Ce que j'apprécie aussi
dans la Chine d'aujourd'hui, c'est la lutte menée
pour la démocratie, condition pour que la classe
ouvrière dirige et que les contradictions au sein du
peuple soient bien réglées. Je crois que les
ouvriers français sont très sensibles à
la question des libertés démocratiques. Ils
ont raison ! On sait bien que des millénaires de
féodalisme ne peuvent pas être
éliminés par un coup de baguette magique,
alors il faut mener la lutte et édicter un certain
nombre de règles, pour que le débat
d'idées ne soit pas réprimé,
étouffé par des gens qui y ont
intérêt.
La Chine, c'est l'exemple le
plus avancé, le plus vivant du socialisme, pour moi.

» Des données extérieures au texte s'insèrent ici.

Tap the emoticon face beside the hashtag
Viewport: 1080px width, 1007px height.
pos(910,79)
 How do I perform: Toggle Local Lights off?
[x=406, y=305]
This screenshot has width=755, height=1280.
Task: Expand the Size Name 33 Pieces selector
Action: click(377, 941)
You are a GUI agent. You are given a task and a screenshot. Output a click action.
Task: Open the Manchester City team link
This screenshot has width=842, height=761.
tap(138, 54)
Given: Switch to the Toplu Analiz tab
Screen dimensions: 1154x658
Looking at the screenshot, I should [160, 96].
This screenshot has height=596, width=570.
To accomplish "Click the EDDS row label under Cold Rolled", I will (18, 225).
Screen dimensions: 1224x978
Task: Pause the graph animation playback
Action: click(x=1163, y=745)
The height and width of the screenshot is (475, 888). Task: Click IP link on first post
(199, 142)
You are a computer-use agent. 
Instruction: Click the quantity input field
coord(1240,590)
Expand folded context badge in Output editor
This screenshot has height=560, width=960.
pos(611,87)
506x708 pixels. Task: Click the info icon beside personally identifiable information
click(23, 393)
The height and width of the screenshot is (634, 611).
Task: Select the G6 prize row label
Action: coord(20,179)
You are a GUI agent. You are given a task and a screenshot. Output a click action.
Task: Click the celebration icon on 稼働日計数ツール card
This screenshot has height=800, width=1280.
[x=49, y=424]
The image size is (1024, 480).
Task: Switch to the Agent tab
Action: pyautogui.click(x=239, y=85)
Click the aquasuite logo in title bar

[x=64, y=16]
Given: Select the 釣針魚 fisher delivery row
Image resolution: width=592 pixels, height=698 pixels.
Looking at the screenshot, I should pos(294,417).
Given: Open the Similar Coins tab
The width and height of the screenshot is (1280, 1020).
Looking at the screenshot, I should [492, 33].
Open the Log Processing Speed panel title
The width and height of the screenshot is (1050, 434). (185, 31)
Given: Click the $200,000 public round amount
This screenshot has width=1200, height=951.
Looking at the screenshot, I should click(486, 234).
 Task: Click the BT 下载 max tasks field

Non seulement on prend en compte l'amélioration des
conditions de vie et de travail du peuple, et la
nécessité que le peuple chinois devienne
effectivement le maître collectif de sa
destinée mais aussi, le Parti communiste chinois, par
l'analyse de la situation internationale qu'il fait, la
lutte qu'il mène contre les deux super-puissances et
les dangers de guerre, nous apporte une aide
irremplaçable. L'exemple de la Chine ne nous
empêche pas, bien au contraire, de
réfléchir par nous-même, afin d'agir
chez nous, dans des conditions différentes, pour
faire progresser les choses dans le sens de la
révolution, du socialisme.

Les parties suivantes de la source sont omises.